Excerpt to read Start Marker
Hymn text by Philip Paul Bliss, 1838-1876. View the full text of this hymn.

Therefore, what manner of men ought ye to be? Verily I say unto you, even as I am. (3 Nephi 27:27)

This is the commandment, and the goal each of us is striving for. We are to become perfect, even as our Savior is perfect. It’s impossible, of course, which is why the Savior sacrificed himself for us in order to pay for our misdeeds. We do our best to follow his law and keep his commandments, but when we stumble, His sacrifice makes it possible for us to return home.

That’s an incredible thing for Him to have taken upon Himself, and it’s something we feel acutely, I’m sure. We are to be like Him, One who loved His brothers and sisters so dearly that he was willing to sacrifice Himself for us all. No big deal, right? Just become like that and you’re set.
Excerpt to read End Marker
▸ Work instruction A
List every sentence in the devotional text that begins with the word "We".
▸ Work instruction B
What scripture reference does the devotional text give for its opening quotation?
▸ Work instruction C
Please reproduce the part of the devotional text starting with "Hymn text by" and going on through "and you’re set.".
The records are separate material from the devotional text.
Listed entries Start Marker
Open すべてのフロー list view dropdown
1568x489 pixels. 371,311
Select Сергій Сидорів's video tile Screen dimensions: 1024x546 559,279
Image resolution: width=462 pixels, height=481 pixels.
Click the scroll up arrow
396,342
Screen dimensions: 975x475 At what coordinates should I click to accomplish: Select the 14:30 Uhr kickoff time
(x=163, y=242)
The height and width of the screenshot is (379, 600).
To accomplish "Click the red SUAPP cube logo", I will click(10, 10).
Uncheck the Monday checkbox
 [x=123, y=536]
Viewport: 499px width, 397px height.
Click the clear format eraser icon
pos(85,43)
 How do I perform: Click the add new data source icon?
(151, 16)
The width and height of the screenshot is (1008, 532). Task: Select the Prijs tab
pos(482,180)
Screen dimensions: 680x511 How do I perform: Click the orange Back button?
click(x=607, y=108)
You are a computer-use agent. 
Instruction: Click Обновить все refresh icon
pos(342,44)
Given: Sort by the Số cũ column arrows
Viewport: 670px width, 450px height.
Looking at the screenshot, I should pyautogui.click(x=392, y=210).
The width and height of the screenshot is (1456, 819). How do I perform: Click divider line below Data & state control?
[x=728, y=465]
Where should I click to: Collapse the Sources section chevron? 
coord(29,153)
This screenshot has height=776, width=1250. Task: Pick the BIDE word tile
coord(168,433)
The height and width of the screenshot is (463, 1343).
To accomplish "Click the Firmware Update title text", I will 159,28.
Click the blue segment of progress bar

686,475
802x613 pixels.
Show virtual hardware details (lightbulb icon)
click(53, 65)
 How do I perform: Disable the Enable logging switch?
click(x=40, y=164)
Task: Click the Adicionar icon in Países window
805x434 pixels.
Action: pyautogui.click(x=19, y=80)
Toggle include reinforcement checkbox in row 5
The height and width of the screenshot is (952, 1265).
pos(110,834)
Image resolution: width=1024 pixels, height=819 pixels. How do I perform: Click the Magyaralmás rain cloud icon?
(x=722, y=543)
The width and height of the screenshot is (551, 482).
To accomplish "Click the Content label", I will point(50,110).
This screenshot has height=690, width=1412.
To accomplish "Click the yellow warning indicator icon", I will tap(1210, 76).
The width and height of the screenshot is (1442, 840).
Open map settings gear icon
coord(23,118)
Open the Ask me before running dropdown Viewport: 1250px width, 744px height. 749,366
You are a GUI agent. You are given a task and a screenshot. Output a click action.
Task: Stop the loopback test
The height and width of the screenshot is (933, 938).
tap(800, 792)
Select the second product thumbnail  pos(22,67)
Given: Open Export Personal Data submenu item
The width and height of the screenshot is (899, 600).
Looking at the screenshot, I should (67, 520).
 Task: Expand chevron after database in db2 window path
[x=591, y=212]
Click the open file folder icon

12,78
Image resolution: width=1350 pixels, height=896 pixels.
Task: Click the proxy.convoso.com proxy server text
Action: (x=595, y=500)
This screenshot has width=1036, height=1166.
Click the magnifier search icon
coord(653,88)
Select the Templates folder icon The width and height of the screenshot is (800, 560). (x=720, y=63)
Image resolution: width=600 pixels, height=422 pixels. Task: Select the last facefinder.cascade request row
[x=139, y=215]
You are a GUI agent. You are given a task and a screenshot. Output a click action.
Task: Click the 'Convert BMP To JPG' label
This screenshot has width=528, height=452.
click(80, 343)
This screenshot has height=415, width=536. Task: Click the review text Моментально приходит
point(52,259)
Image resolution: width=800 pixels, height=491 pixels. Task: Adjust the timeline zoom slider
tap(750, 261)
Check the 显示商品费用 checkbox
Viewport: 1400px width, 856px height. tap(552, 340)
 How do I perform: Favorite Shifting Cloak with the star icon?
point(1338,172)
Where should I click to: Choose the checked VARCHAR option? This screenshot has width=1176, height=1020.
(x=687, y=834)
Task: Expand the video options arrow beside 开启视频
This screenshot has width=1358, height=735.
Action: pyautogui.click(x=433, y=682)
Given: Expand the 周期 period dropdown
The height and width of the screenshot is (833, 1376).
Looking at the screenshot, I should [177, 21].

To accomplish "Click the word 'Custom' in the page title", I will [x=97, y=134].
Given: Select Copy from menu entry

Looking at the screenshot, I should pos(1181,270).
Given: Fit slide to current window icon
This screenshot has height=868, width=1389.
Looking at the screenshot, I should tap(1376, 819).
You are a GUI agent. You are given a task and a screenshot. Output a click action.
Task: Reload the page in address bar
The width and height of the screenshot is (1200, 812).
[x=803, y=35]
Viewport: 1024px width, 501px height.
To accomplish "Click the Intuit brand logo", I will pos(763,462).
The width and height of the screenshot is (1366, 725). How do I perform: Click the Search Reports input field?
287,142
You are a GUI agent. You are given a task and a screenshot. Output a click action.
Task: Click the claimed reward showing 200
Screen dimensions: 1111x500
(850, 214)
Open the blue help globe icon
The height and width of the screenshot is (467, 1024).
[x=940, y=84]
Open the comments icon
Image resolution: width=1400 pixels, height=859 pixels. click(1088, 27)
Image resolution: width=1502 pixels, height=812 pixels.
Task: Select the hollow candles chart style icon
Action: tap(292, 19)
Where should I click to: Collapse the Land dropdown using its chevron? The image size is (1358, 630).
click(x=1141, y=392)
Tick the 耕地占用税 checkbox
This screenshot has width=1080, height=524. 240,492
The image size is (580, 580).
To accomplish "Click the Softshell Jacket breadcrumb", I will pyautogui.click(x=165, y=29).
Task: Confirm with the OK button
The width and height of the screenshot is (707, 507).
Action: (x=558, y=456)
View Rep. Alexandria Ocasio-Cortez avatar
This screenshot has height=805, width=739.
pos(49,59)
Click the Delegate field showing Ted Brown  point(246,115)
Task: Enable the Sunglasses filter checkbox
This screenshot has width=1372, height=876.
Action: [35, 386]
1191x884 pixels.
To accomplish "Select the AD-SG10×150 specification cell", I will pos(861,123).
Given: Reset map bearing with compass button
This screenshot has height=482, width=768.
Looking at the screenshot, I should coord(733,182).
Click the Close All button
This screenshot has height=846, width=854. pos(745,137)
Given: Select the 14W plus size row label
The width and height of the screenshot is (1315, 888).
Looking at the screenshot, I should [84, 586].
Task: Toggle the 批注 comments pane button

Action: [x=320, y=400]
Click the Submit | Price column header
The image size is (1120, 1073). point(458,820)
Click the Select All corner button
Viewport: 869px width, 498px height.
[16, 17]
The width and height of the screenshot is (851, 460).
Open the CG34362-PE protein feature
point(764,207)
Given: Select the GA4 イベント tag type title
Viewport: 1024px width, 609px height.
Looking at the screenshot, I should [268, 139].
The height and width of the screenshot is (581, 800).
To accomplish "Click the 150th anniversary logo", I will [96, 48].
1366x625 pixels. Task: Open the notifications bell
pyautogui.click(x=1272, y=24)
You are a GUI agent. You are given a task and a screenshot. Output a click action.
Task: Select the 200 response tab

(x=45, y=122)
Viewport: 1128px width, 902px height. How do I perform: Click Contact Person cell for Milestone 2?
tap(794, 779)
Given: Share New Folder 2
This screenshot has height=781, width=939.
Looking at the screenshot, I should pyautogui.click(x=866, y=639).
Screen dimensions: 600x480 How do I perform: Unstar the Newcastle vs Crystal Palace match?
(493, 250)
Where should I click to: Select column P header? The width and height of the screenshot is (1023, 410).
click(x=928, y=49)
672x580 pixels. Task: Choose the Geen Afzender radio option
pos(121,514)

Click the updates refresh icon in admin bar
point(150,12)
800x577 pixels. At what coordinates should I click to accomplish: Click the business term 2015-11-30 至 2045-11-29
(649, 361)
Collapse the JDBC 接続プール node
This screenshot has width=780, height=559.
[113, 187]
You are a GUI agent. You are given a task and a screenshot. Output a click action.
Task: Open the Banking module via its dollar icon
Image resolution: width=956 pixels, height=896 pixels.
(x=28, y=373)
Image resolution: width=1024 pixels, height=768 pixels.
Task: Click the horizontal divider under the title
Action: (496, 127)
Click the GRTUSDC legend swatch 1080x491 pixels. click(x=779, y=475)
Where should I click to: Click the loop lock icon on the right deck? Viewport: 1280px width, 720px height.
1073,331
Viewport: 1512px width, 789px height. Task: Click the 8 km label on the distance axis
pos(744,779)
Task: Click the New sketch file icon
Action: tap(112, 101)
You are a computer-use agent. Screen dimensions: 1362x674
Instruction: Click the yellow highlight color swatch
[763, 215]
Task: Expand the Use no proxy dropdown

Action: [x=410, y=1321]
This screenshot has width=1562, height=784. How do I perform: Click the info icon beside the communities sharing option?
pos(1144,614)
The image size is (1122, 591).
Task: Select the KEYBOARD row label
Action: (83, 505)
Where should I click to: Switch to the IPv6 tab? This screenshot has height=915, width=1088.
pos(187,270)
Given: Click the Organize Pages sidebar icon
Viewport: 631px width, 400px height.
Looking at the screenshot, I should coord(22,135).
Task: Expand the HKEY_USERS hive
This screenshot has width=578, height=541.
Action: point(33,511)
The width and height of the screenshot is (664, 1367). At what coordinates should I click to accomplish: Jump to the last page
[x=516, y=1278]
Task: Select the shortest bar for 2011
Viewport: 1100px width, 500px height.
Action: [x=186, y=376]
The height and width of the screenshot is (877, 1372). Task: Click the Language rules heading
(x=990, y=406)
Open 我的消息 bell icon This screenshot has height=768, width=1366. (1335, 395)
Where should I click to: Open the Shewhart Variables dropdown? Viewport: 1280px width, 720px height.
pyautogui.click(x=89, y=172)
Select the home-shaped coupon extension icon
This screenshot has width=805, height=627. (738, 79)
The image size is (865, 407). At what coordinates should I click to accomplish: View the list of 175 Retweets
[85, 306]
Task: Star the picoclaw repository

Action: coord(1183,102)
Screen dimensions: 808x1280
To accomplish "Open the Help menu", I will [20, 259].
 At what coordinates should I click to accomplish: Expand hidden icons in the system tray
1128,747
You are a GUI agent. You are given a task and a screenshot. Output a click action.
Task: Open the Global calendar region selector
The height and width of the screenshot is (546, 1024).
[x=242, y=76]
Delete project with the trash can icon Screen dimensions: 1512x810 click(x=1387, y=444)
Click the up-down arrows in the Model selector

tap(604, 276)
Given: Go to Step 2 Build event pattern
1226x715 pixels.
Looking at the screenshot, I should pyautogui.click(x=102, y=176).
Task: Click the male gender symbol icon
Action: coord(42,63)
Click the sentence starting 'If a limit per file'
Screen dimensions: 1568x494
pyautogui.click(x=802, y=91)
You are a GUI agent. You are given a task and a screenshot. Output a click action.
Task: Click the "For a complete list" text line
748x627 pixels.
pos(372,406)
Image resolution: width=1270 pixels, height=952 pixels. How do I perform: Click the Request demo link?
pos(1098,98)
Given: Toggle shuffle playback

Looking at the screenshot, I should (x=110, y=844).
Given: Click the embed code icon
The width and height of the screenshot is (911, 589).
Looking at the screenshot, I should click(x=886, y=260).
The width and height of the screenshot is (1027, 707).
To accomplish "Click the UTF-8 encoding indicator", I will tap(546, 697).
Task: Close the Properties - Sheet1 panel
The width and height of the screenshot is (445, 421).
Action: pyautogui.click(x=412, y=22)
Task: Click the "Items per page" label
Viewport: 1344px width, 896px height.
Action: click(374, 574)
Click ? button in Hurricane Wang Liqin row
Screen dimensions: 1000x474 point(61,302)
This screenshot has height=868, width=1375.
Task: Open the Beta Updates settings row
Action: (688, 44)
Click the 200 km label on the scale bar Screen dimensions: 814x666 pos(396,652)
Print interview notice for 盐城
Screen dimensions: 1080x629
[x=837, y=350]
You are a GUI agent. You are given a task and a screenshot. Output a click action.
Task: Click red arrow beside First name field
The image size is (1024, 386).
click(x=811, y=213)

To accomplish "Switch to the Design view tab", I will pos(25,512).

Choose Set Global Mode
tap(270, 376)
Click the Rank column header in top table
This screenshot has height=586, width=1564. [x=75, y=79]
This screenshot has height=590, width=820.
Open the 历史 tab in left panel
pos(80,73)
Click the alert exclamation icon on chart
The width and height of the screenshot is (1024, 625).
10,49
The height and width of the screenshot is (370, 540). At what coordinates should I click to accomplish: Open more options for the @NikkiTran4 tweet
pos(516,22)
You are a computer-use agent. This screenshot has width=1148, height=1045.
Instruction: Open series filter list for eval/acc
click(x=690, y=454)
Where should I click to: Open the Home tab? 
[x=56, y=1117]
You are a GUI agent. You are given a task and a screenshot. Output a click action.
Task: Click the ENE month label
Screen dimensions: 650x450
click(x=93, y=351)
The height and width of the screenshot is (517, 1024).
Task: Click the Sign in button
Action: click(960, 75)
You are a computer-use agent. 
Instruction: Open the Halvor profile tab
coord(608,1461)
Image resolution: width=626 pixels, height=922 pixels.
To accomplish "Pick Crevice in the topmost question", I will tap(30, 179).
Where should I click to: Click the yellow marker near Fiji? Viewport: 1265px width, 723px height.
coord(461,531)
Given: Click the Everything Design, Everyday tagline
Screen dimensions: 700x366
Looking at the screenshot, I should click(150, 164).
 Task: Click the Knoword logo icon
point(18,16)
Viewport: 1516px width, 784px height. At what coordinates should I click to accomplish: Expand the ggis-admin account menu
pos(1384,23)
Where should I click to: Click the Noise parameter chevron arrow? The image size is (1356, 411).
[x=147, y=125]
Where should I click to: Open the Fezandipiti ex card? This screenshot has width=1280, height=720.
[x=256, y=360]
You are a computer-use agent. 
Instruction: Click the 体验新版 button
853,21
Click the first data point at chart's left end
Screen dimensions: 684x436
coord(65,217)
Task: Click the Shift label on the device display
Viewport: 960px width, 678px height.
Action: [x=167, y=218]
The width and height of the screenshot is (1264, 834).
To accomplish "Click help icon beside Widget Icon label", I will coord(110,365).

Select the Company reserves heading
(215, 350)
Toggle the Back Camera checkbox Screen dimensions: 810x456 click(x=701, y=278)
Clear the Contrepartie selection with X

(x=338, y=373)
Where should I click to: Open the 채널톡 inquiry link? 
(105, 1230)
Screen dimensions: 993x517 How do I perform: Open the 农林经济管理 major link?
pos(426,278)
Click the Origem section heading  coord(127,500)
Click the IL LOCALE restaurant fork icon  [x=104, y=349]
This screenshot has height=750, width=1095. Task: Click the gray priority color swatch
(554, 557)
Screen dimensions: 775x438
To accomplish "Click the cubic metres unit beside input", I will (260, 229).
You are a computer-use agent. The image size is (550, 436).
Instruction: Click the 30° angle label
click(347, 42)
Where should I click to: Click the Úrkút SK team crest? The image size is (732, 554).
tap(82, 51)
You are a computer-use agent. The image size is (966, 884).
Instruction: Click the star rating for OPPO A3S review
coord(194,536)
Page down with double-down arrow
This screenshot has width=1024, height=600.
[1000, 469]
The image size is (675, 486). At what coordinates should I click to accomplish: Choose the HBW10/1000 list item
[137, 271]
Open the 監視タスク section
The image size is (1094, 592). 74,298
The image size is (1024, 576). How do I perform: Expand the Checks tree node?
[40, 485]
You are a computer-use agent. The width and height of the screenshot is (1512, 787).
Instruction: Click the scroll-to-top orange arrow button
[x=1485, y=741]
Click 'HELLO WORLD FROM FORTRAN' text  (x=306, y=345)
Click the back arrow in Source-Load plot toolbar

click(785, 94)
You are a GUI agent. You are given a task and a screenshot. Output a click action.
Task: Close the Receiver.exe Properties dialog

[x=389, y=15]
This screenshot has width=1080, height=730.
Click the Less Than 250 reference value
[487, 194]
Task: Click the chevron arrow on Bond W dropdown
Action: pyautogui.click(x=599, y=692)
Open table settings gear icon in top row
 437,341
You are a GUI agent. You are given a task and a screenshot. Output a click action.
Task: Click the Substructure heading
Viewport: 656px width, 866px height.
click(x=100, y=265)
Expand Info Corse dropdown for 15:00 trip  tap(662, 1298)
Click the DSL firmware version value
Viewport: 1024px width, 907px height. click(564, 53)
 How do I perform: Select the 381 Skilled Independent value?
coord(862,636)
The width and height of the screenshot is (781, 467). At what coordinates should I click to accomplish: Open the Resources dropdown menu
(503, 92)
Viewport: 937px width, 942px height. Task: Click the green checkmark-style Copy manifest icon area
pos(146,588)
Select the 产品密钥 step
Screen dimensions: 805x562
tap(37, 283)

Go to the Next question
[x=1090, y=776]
Listed entries End Marker
▸ Task response A
- We are to become perfect, even as our Savior is perfect.
- We do our best to follow his law and keep his commandments, but when we stumble, His sacrifice makes it possible for us to return home.
- We are to be like Him, One who loved His brothers and sisters so dearly that he was willing to sacrifice Himself for us all.

▸ Task response B
3 Nephi 27:27

▸ Task response C
Hymn text by Philip Paul Bliss, 1838-1876. View the full text of this hymn.

Therefore, what manner of men ought ye to be? Verily I say unto you, even as I am. (3 Nephi 27:27)

This is the commandment, and the goal each of us is striving for. We are to become perfect, even as our Savior is perfect. It’s impossible, of course, which is why the Savior sacrificed himself for us in order to pay for our misdeeds. We do our best to follow his law and keep his commandments, but when we stumble, His sacrifice makes it possible for us to return home.

That’s an incredible thing for Him to have taken upon Himself, and it’s something we feel acutely, I’m sure. We are to be like Him, One who loved His brothers and sisters so dearly that he was willing to sacrifice Himself for us all. No big deal, right? Just become like that and you’re set.